-- Work request 1 --
Name every country mentioned in the airport safeguarding post.
-- Work request 2 --
Write a continuation of the airport safeguarding post, starting right after its final sentence.

-- Supplied passage follows --

This public consultation process commenced on 11 May 2018 and closed on 12 July 2018.
Submissions were considered by NASAG and used to inform further drafting of the Guideline.
 
 
Of interest...is that when you search the Dept website or Google any of the combinations around NASF consultation etc..etc you will not find any submissions from any relevant stakeholders. This would appear to indicate that although the Dept has said they have consulted there is NO public record of such consultation - WTF?  Dodgy

However I did stumble across one letter of correspondence from AusALPA to 'Dear (Old) Lachie ( Big Grin )' from the Dept which IMO absolutely nailed the significant and (disturbingly) still outstanding safety issues surrounding (inappropriately unsafe - ala YMEN DFO) urban development encroachment around airports... Dodgy  

Ref: https://www.aipa.org.au/media/1136/17-10...-zones.pdf


Quote:...More than any other stakeholders, our members sample the positives and negatives of
our approach to airport safeguarding every day. Consequently, AusALPA is committed
to the NASF and the Guidelines as well as the long-term strategy of a single broadbased
national approach to safeguarding aviation infrastructure at all levels of government across
Australia.

The Downside of Federalism

AusALPA is entirely sympathetic to the difficulties faced by DIRD in trying to influence
the States to adopt robust safeguarding measures for our aviation infrastructure. While
we understand that the States are wary of the economic consequences of various
safeguarding proposals, history already tells us that failure to act decisively and at the
first opportunity will not be forgiven in the aftermath of a major accident.


We were astounded to discover that the UK, following the recommendations of the
Committee on Safeguarding Policy (the Le Maitre Committee), has had Public Safety
Zones (PSZs) in place at major UK airports since 1958. The US has had the
equivalent prior to 1989 and the Netherlands reviewed their existing policy settings
following the 1992 El Al crash after take-off that killed 39 people on the ground.

-- Supplied passage concluded --
-- Material supplied follows --

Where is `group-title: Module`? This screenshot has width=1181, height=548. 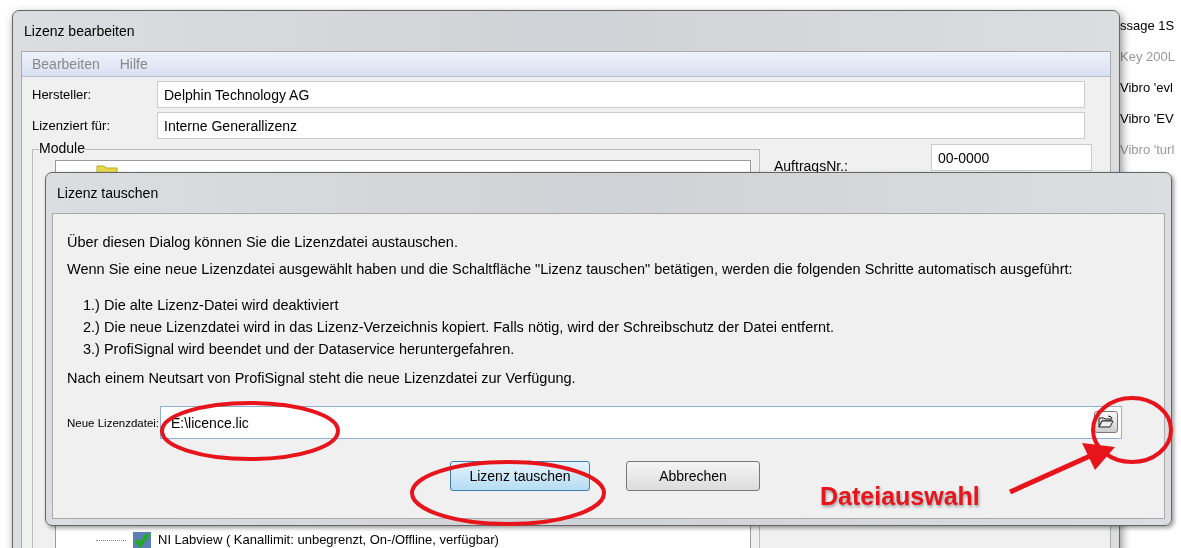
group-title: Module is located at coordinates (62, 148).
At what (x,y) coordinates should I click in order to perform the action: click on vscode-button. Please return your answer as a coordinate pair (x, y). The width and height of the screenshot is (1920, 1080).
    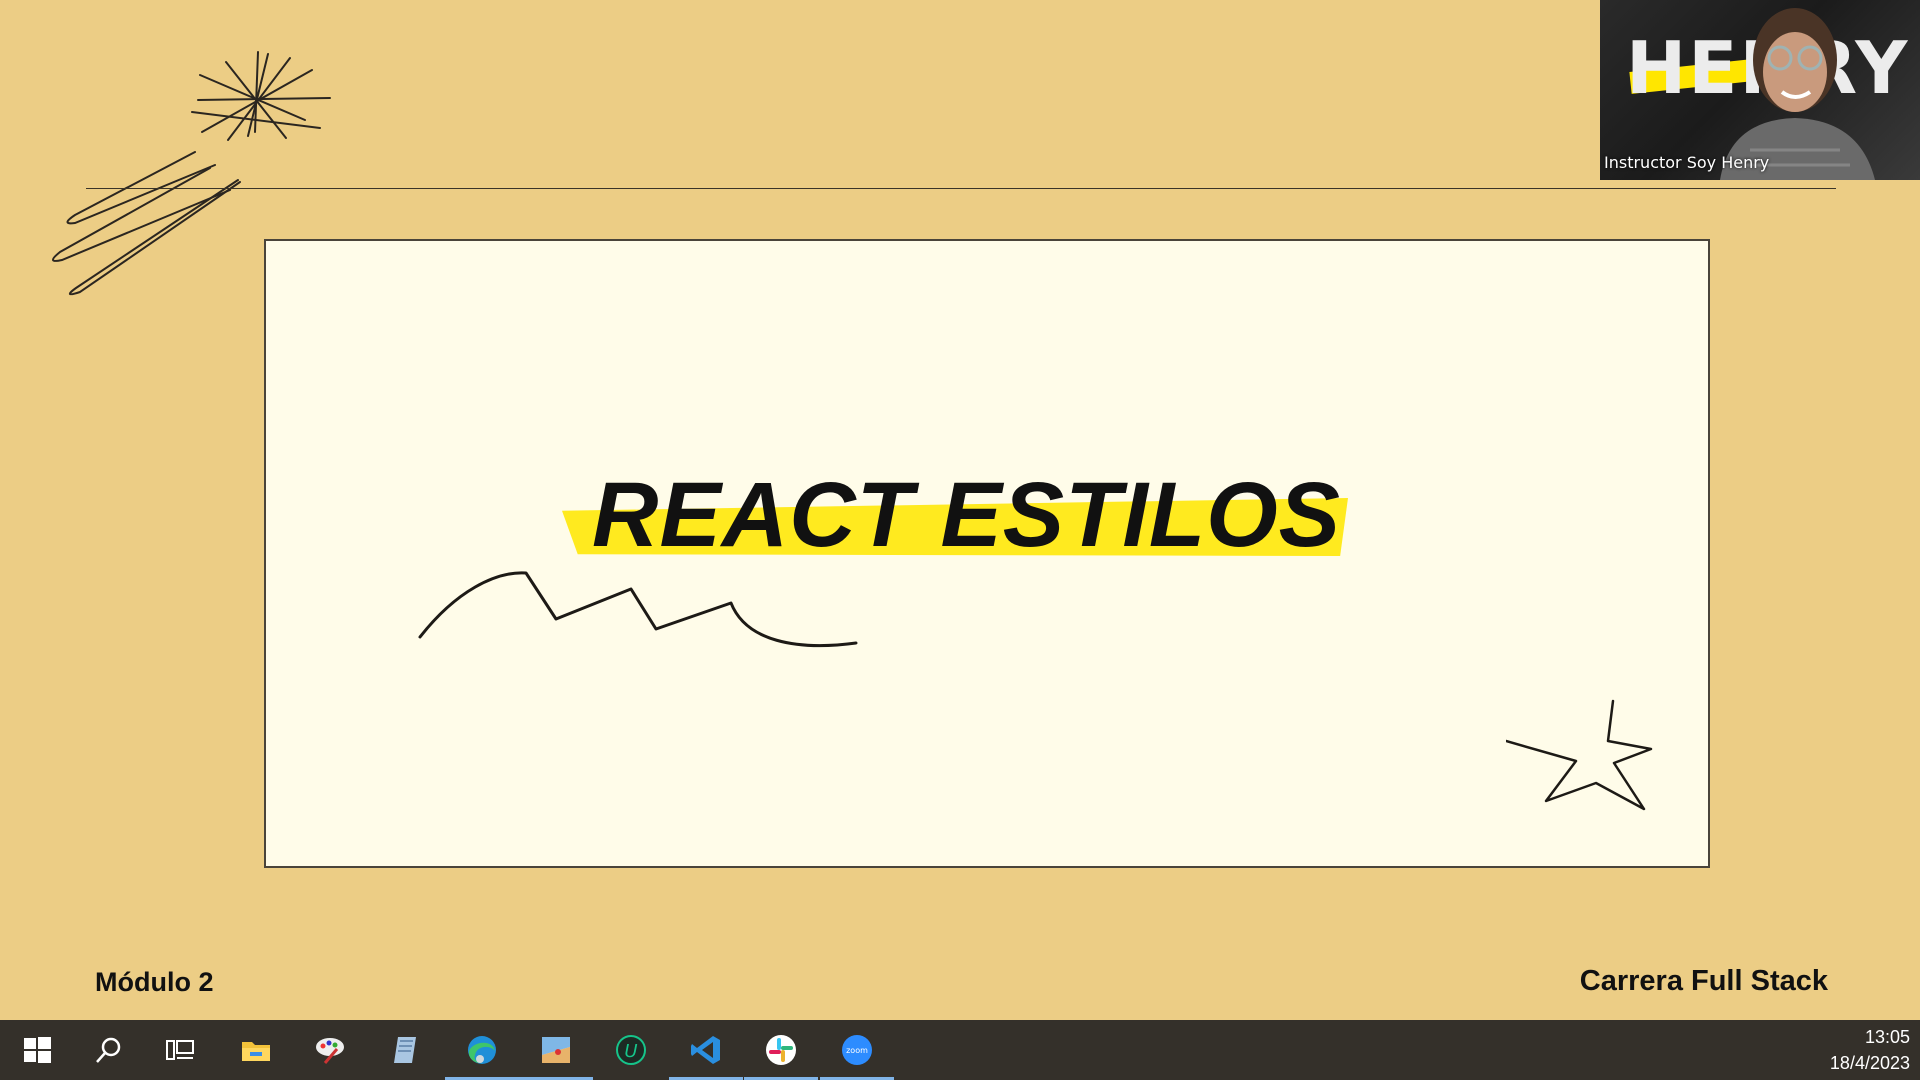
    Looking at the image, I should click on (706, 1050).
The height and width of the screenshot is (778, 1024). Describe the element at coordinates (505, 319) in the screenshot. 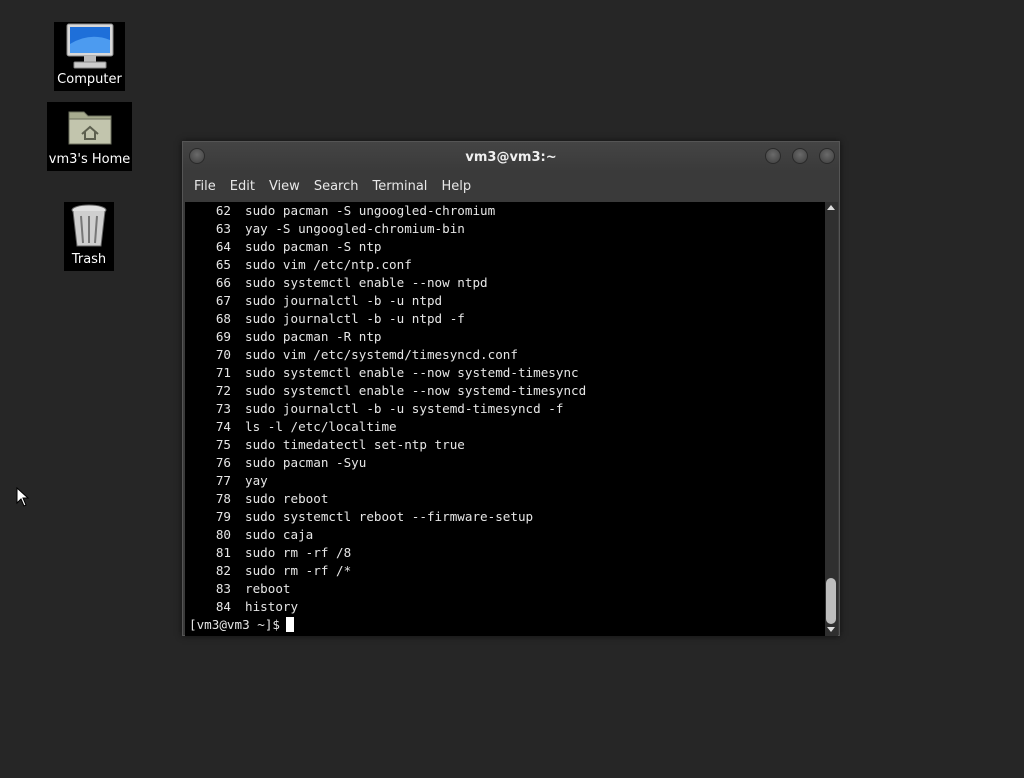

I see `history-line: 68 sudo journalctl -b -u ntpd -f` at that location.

-- Material supplied concluded --
-- Material supplied follows --

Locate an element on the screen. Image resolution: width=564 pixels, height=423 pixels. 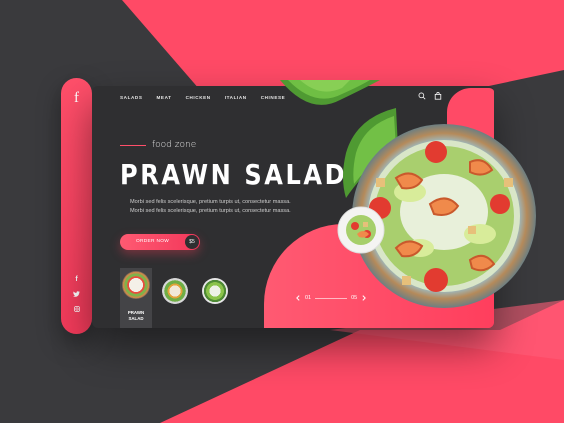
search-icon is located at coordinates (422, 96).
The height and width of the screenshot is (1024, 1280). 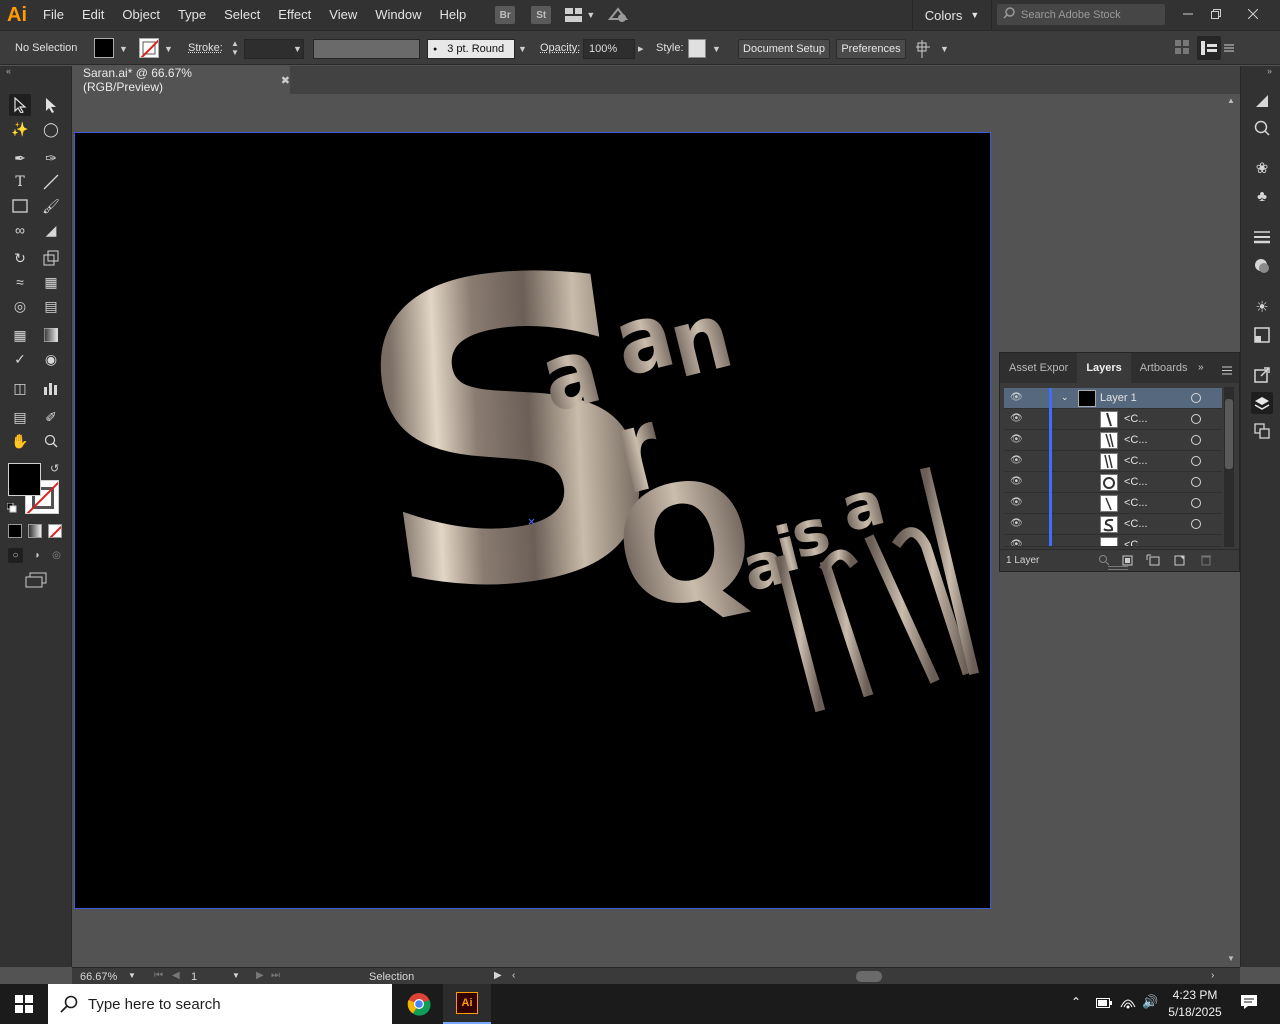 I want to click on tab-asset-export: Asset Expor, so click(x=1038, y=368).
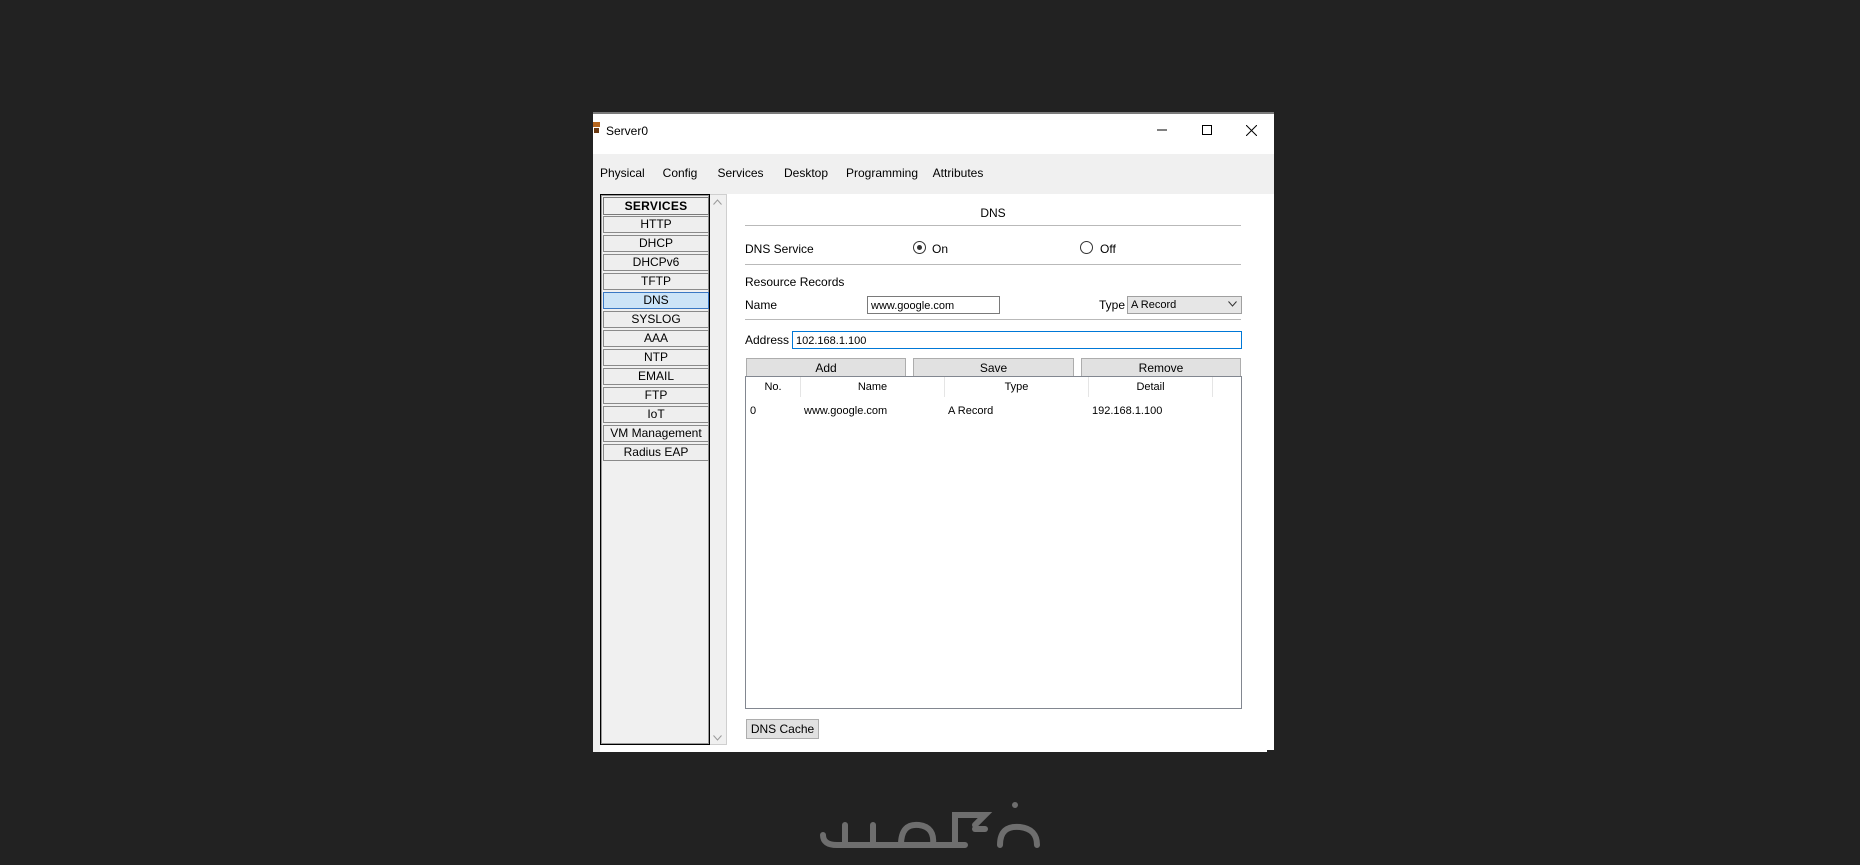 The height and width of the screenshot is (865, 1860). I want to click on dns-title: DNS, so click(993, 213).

-- Material supplied concluded --

-- Written response 1 --
Australia, the UK, the US, the Netherlands

-- Written response 2 --
While we note that DIRD has been trying to get agreement from the States on PSZs for
about a decade, AusALPA strongly suggests that the NASAG should closely ponder on
the irony that we in Australia will still not have national PSZ planning restrictions in
place some 60 years after the Le Maitre Committee in the UK provided all the
necessary public safety policy considerations. NASAG should take no comfort in
Australia’s good fortune in regard to major aviation accidents and certainly should not
continue to prevaricate in establishing a universally stringent set of safeguarding rules.

Our Major Concerns

Our major concerns in this particular safety/public risk debate are about the extent to
which both the economic consequences and the size of the affected population may be
understated in order to nudge the risk management aspects across the line.

Economic Consequences

The Covering Document states:

The introduction of a PSZ will not have any impact upon existing properties.
While it may be true that existing land use remains unaffected under this proposal, the
principled approach set out in the UK Department of Transport Circular 01/2010
Control of Development in Airport Public Safety Zones includes:

The basic policy objective governing the restriction on development near civil
airports is that there should be no increase in the number of people living, working
or congregating in Public Safety Zones and that, over time, the number should be
reduced as circumstances allow.


The proposed Guideline appears to be ignoring this issue as well as the fact that any
future planning restrictions will have a material effect on property values, especially
where lucrative redevelopment options will now be prevented. AusALPA suggests that
these economic consequences, while regrettable, are nevertheless necessary for the
greater public good.

Spatial Considerations

AusALPA is particularly concerned about this quote from the Covering Document and
its apparent influence on the Draft Guideline:

Data collated by the International Civil Aviation Organization indicates that, while
statistically very low, accidents that occur during the take-off or landing phase are
most likely to occur within 1km before the runway on landing or within 500m
beyond the runway end on take-off.

We are concerned because the dataset and the basis for these conclusions are not
identified in the document and are not readily found in extensive internet searches. For
example, the only ICAO work cited in the early NLR studies (see NLR CR-2000-147)
was a 1980 document, since withdrawn.

Our own research into the accident location data suggests that the unsubstantiated
“most likely to occur” statement is statistically and evidentially problematic, particularly
in regard to take-off overshoot and landing undershoot accidents. We have attached
two pages extracted from NLR CR-2000-147 that amply demonstrate the inaccuracy of
this unsubstantiated and misleading assertion.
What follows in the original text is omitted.